▶ **SUPPLIED PASSAGE**:
The World Bank
THE WORLD BANK
International Bank for Reconstruction and Development
Like the International Monetary Fund (IMF), the World Bank (WB) was created in 1944 at the Bretton Woods Conference held in the United States at Bretton Woods, New Hampshire. The WB is an international lending institution consisting of approximately 177 member states for which it guarantees credit or to whom it makes loans from a portfolio of approximately $220 billion. Like the IMF, the WB is concerned with economic restructuring according to the neoliberal model and with major infrastructure projects intended to enhance economic efficiency. Although the WB does lend money to rescue defaulting economies (the IMF is more proficient at this), its primary focus is funding economic development, environmental sustainability, health projects, infrasructure etc. In any one year, the bank’s total loan portfolio ranges from approximately $5 up to $30 billion US dollars spread out among member states.
The WB, headquartered in Washington, DC, exists to promote and facilitate foreign investment and international commerce. WB loans, like IMF loans include “Structural Adjustment Programs” (SAPs) intended to nudge borrowing countries toward structural reforms in a market oriented direction. Loans also include policy requirements that reflect a neoliberal economic bias stipulating such things as:
Social Austerity (reductions in social spending on such things as health and welfare)
Reduction of Subsidies (on basics such as food and energy)
Deregulation
Reduction of Trade Barriers (such as taxes on imports that often compete with domestic supply
Promotion of Foreign Ownership of Businesses
Conversion of Agricultural Yield from Food to Cash Crops for Export
Privatization
Current concerns of the WB include deforestation, depletion of the ozone and other ecological concerns, AIDS, and vaccinations for communicable diseases. The WB has set goals to help realize United Nations Millennium Development Goals set in 2000[1]. In this regard, the G8 (a group of eight industrialized nations—United States, Germany, France, Italy, Japan, United Kingdom, Russia and Canada, —that promote global consensus on international security, economic growth, terrorism and energy, and crsis situations, 2005) guaranteed up to $55 billion dollars to the WB, IMF and African Development Bank to cancel the debt of heavily indebted poor nations.

▶ **INFORMATION**:
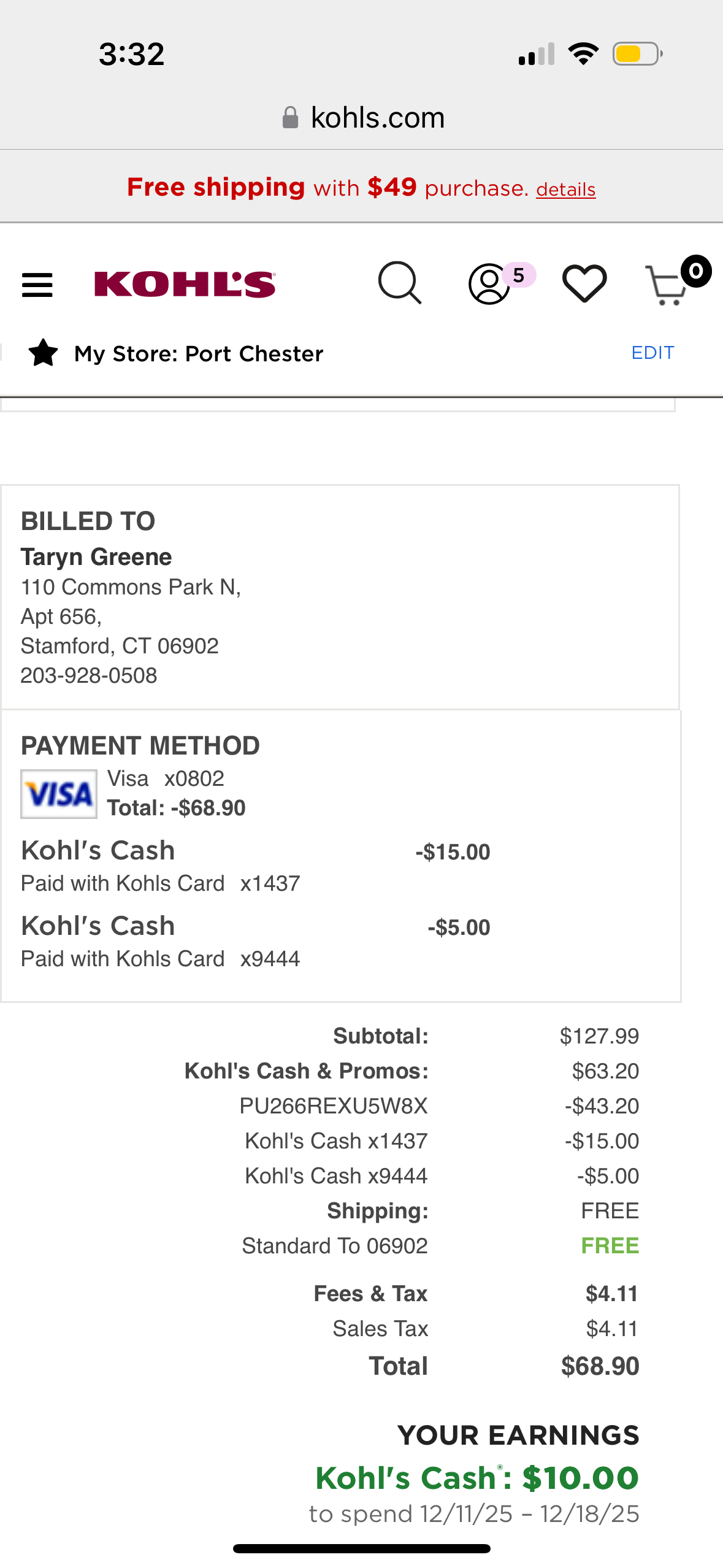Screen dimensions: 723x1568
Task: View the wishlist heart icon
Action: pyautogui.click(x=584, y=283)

...

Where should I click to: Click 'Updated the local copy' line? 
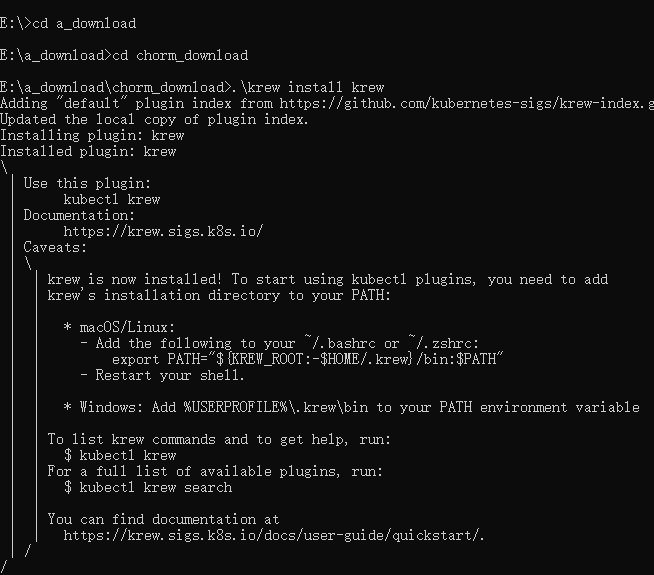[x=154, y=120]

▶ **USING THE INFORMATION**:
[a] In the World Bank text, where is the World Bank headquartered?
[b] Using the World Bank text, explain why World Bank loans include Structural Adjustment Programs.
[c] Copy out the World Bank text word for word from "The WB, headquartered" to "health and welfare)".

▶ **REPLIES**:
[a] Washington, DC.

[b] Structural Adjustment Programs are meant to nudge borrowing countries toward structural reforms in a market-oriented direction.

[c]
The WB, headquartered in Washington, DC, exists to promote and facilitate foreign investment and international commerce. WB loans, like IMF loans include “Structural Adjustment Programs” (SAPs) intended to nudge borrowing countries toward structural reforms in a market oriented direction. Loans also include policy requirements that reflect a neoliberal economic bias stipulating such things as:
Social Austerity (reductions in social spending on such things as health and welfare)